Basically i work part time. Its an admin job for a fast paced kind of industry where nothing is the same two days running. No long term contracts really.
I am very unhappy there. I dread going to work every day. I was very good at my last job, i made mistakes as everyone does but it was few and far between. Now i seem to be screwing up on a daily basis.
No-one tells me anything. I have no idea where the employees are, what they are doing, what they are working on. Everyone keeps their information in their head, then they throw me in at the deep end and expect the work to be done correctly...its like wading through mud. I've had very little training on the computer system, or anyone elses job, have been moved from dept to dept (who all work differently) to provide support for all of them.

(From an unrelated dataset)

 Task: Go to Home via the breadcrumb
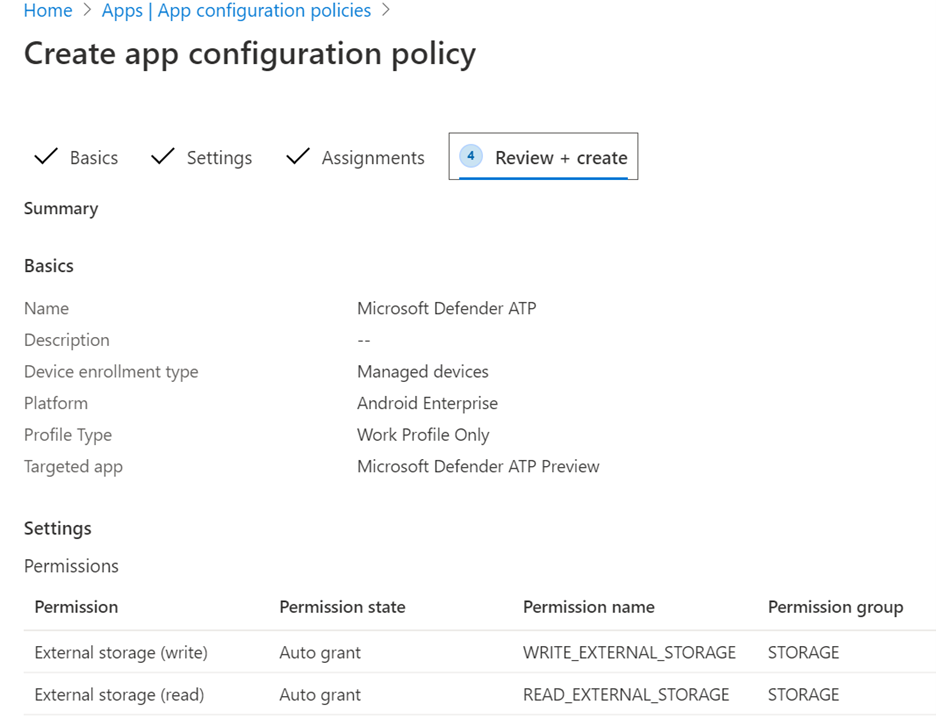pyautogui.click(x=48, y=11)
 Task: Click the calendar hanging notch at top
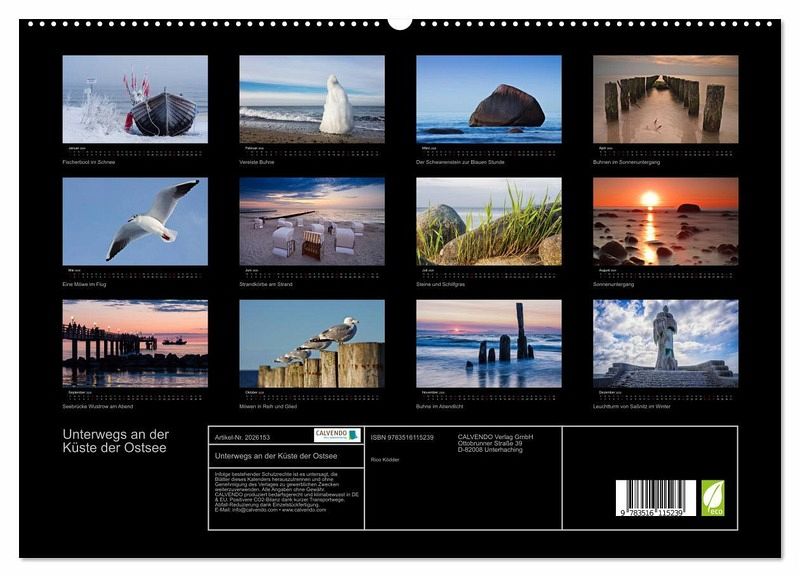point(400,21)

One manager will tell me one thing, then another will contradict it, then the boss is on my case asking why things arent done or having a fit because its not done right. Im constantly asking people for help and being snapped at because they are all too busy to give me the info i need and we haven't enough staff to cover the work that needs to be done.
If i dont ask, its wrong. If i do ask, its still wrong. I have staff asking me why i did X Y and Z when i haven't a clue, i was just following someone elses instructions.

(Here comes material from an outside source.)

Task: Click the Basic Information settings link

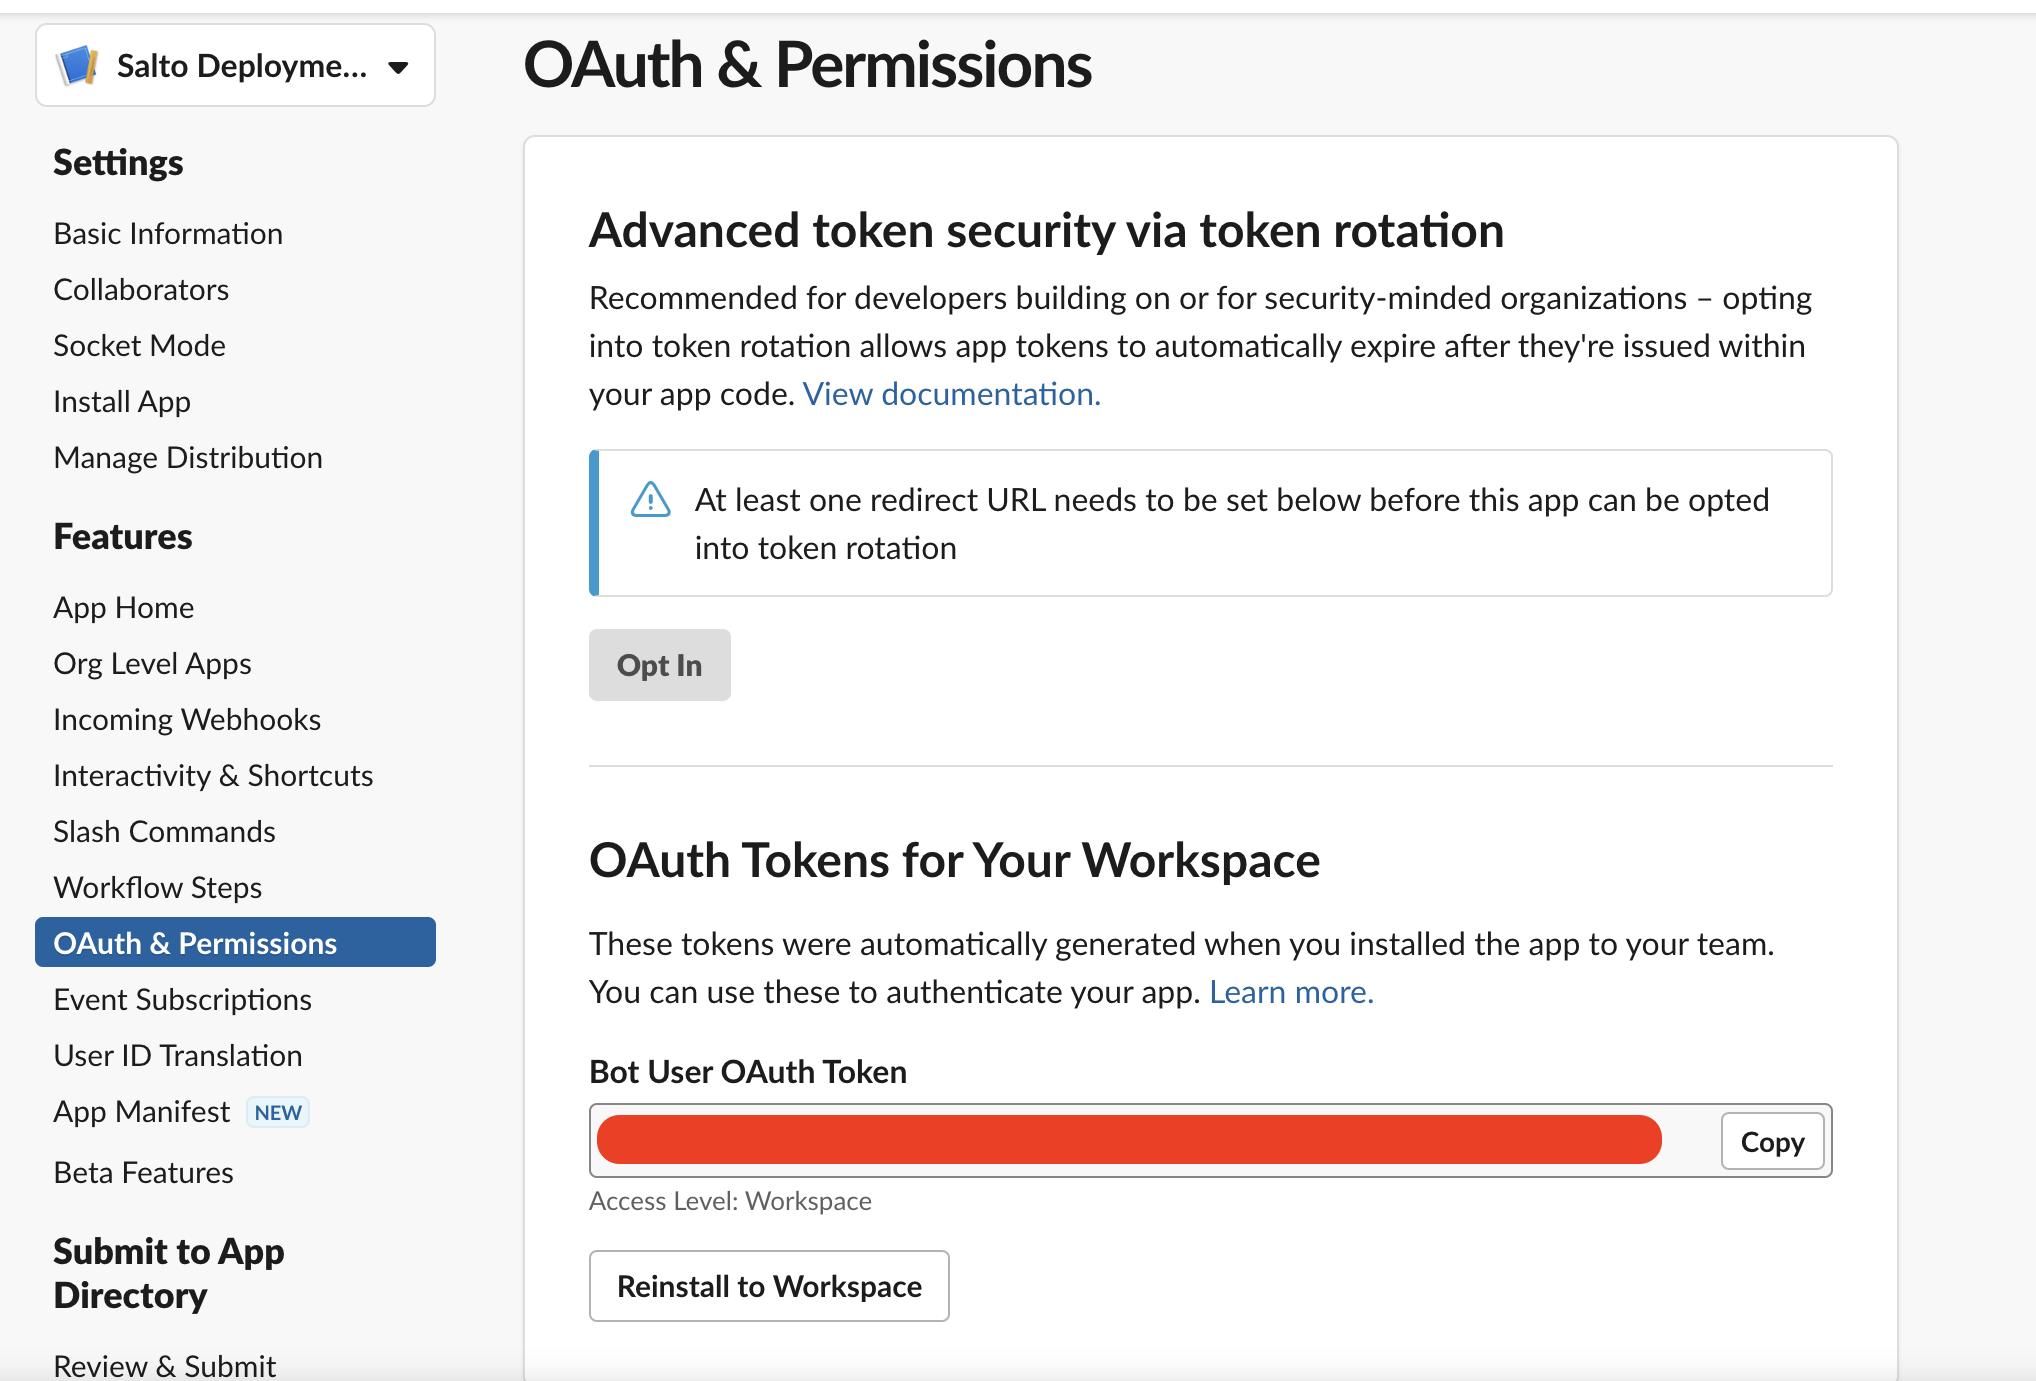Action: click(x=166, y=233)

although no-one else in the office seems to have a problem with shifting the blame, (i hear the best of friends slating each other to the boss), i do have a problem with that. but i feel its to my own detriment really that i dont shift the blame when im asked why i did something and i feel that i cant say "because X told me to", because i know the boss will haul them in right there and then in front of me. All the same, i dont want to check everything i do with the boss as it would make me look like im going behind everyones back, but it seems if i dont, i'm in for another bollocking for getting it wrong.
I dont really care so much if people dont like me at work, im there to do a job and earn money but i know from experience that a hostile atmosphere is not good, not nice to work in. But then if i dont say anything im going to get the blame for things that arent my fault. Its a small office, everyone has been there much longer than me, i dont really think i can trust anyone there so im not sure i can approach anyone with my concerns.
It has all completely crushed any confidence i ever had in the workplace, i feel unable to do my job, useless and incompetant. I purposely chose a low responsibilty job because i have plenty of stressfull things going on at home and don't need any more.
So basically, im unhappy and cant afford to lose this job. What do i do?